Subnet 85: Vidaio
Vidaio is Bittensor Subnet 85. Its on-chain description is “Next-Generation Video Processing Powered By AI,” and the project site is vidaio.io. The subnet turns video enhancement into a rewarded service: miners run AI models that improve and shrink video, and validators measure how good the results are so that creators, businesses, and developers can get video processing done through the network. The Vidaio README source describes the live task set as video upscaling and compression.
What Vidaio Rewards
The subnet focuses on two video tasks. The first is upscaling — using AI to raise a video’s resolution and visual quality. The second is compression — reducing a video’s file size while keeping it looking as close to the original as possible. Both are valuable because they make video cheaper to store and stream without an obvious drop in quality, and miners are rewarded for doing them well.
Quality is judged objectively rather than by opinion. For upscaling, the network can take a high-resolution video, shrink it down, and ask miners to reconstruct it — then compare each miner’s result against the known original to see how faithfully it was restored. For compression, miners are measured on how much smaller they can make a file while preserving its quality. Scoring relies on established video-quality metrics, so the reward follows measured output quality rather than claims.
Query Context
Vidaio’s public architecture separates controlled benchmark work from real user work. In synthetic queries, validators create tasks where the source material and expected comparison target are known: upscaling can start from a downscaled version of a high-resolution video, while compression can start from a high-quality source where the output is judged against the original.
Organic queries are different. They represent real video submitted for processing, where miners apply upscaling or compression based on the user’s request and the results are returned after processing. That separation lets the subnet use controlled tests to measure quality while still pointing the same miner capability at useful production-style video work.
Metric Context
The incentive mechanism source describes quality validation around VMAF and PIE-APP. VMAF is used as an objective video-quality comparison metric, especially for preserving quality during compression. PIE-APP is used for perceptual similarity in upscaling, where the question is how close the restored video is to the reference content.
These metrics matter because video processing can trade one visible property against another. A compressed video can be very small but visibly degraded, and an upscaled video can be sharp while introducing artifacts. By tying rewards to objective quality checks, the subnet can reward miners for outputs that preserve or improve the viewer-facing result rather than for simply producing a file with the requested label.
Miner and Validator Roles
Miners are the video processors. They run or develop AI models that handle upscaling and compression requests, aiming for the highest-quality output, and a registered hotkey on netuid 85 is what ties their work back to them. The same miners can serve both controlled test tasks and real video sent in by users.
Validators are the quality check. They benchmark miners with controlled tasks where the correct answer is known, route real user video through the network, and grade each processed result using objective quality measures. From those scores they set weights on the network, which is how reward flows through Yuma Consensus. At the article level the split is straightforward: miners process the video, while validators measure how good each result is and weight each miner accordingly.
Source and Live Data
The codebase is maintained in the vidaio-subnet/vidaio-subnet repository. Live SN85 data is available on TaoStats. The mechanism details in this article are tied to the public README and incentive documentation rather than to live identity fields.
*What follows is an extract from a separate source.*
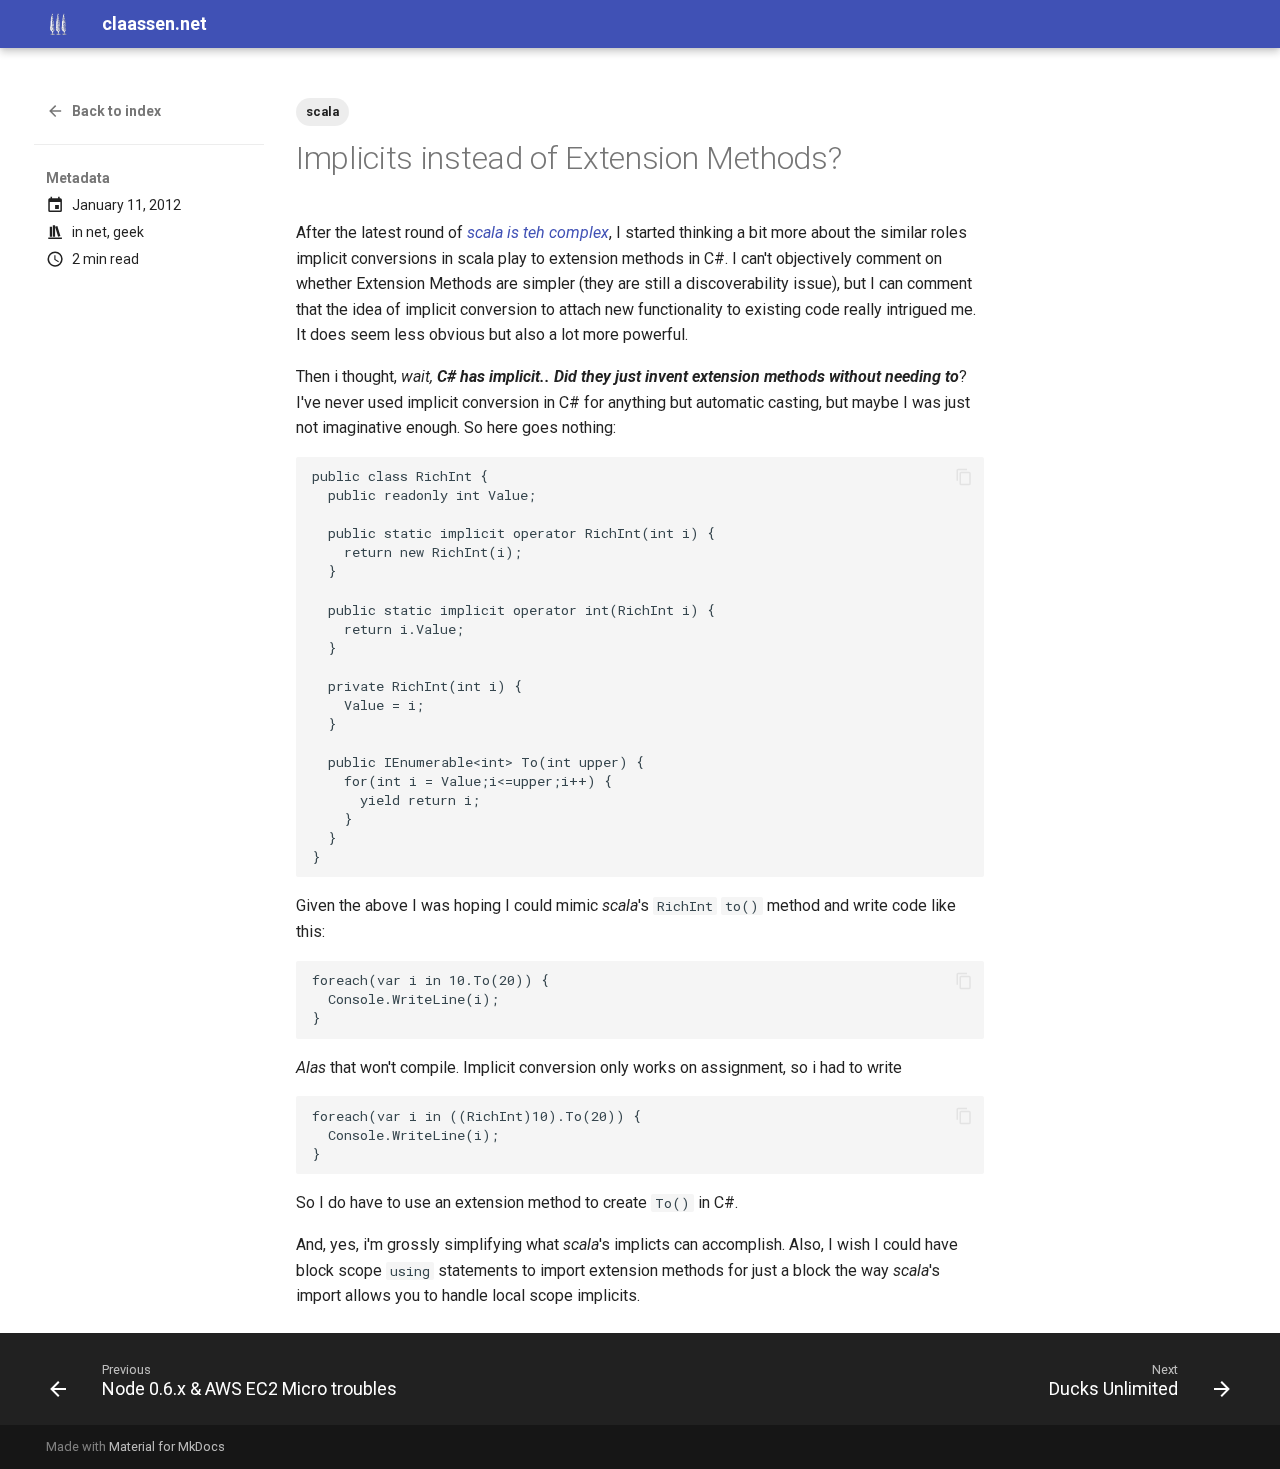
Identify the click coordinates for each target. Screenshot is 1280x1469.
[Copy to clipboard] (964, 477)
Relationship to Yuma Consensus
Subnet 85 uses Yuma Consensus to convert the video-quality weight vectors that validators submit into the emission shares distributed to miners and validators within the subnet each tempo. The Yuma Consensus documentation describes how validator weight submissions are aggregated into consensus weights for each miner registered on the subnet.
In Vidaio’s context, validators benchmark miners with controlled video tasks where the source material and quality target are known, scoring each processed result using objective metrics such as VMAF for compression quality and PIE-APP for upscaling perceptual similarity. The Emission documentation describes how those consensus weights determine each participant’s share of the subnet’s accumulated emission each tempo.
Development Stage Context
The Introduction to Bittensor describes subnet development as moving from localnet to testnet and then mainnet. For Subnet 85, that sequence applies to the standard Bittensor lifecycle: localnet for isolated development, testnet for shared non-production testing, and mainnet for live operation with real emissions.
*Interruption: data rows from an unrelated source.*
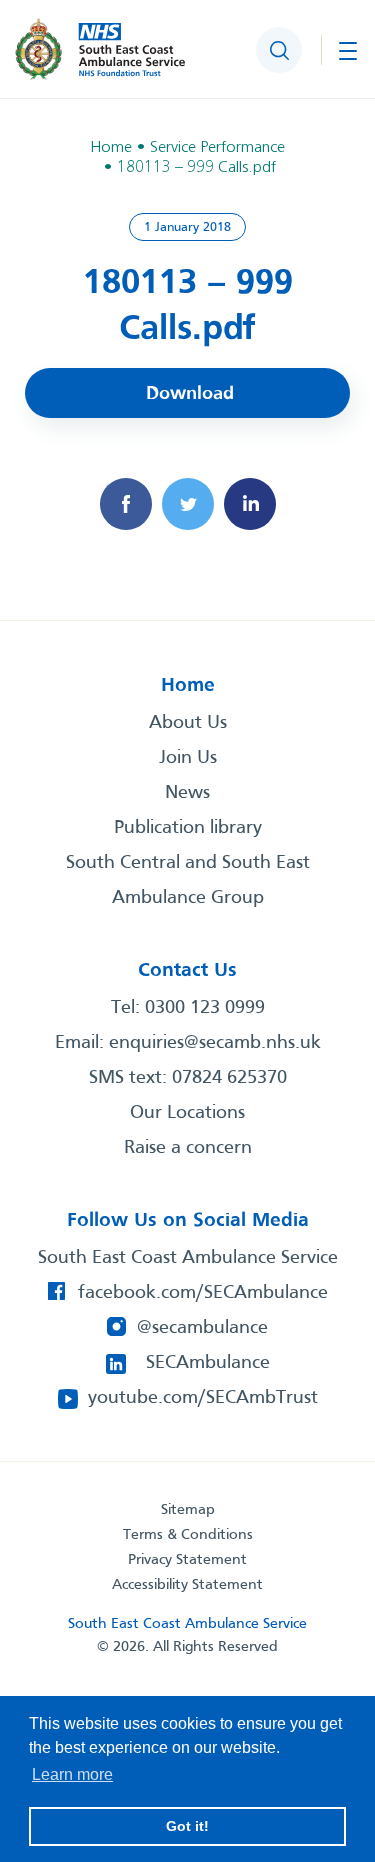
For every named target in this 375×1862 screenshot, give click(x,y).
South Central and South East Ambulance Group (188, 880)
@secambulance (202, 1328)
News (187, 793)
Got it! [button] (187, 1826)
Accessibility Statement (187, 1585)
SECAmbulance (208, 1363)
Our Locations (187, 1113)
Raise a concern (188, 1148)
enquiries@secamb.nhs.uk (215, 1043)
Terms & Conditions (188, 1535)
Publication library (188, 828)
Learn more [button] (72, 1774)
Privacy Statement (187, 1560)
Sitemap (188, 1510)
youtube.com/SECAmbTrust (203, 1398)
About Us (188, 723)
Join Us (188, 758)
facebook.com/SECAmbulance (203, 1293)
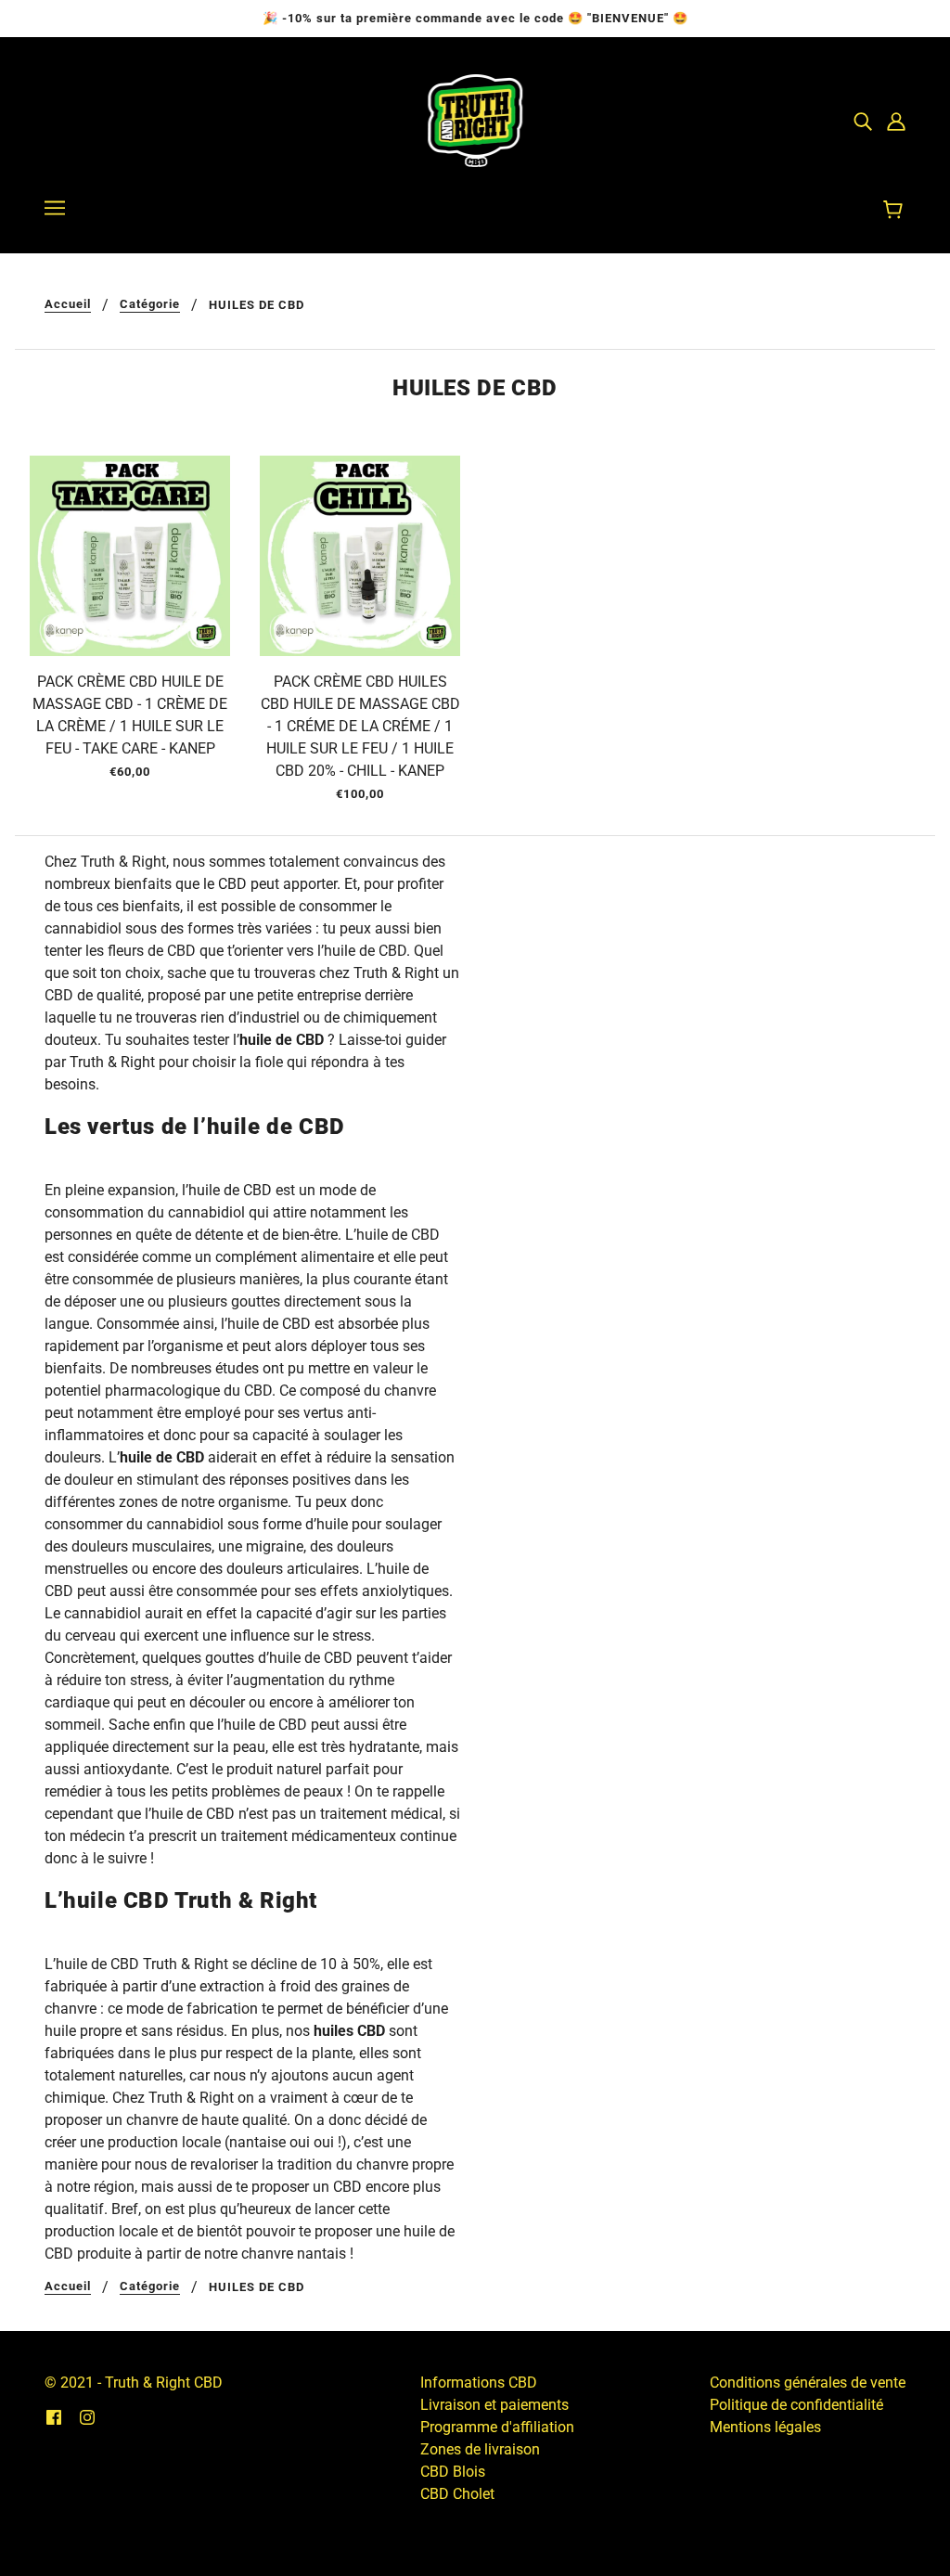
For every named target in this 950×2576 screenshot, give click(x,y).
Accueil (68, 304)
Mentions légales (765, 2427)
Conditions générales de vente (807, 2382)
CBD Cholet (457, 2494)
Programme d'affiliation (497, 2427)
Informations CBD (478, 2382)
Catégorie (150, 304)
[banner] (475, 119)
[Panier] (895, 210)
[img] (862, 120)
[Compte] (896, 120)
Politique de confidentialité (796, 2405)
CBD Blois (452, 2471)
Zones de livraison (480, 2449)
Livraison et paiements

On mainnet, Subnet 85 is registered as the live production subnet at netuid 85. The Bittensor Networks reference separates mainnet, testnet, and localnet. Participation examples or emission outcomes from one environment should not be read as representing production subnet performance in another environment.
Reader Boundary
Subnet 85 Vidaio should not be read as generic Bittensor subnet documentation, a consumer video-editing app, or a guarantee of output quality. It names one subnet’s AI video-processing task — upscaling and compression scored on objective video-quality metrics — on netuid 85 (Vidaio repository, Understanding Subnets, Glossary: Netuid).
A miner’s reward reflects measured reconstruction or compression quality against a known reference, so it should not be read as a subjective quality promise for any particular video (Vidaio site — vidaio.io).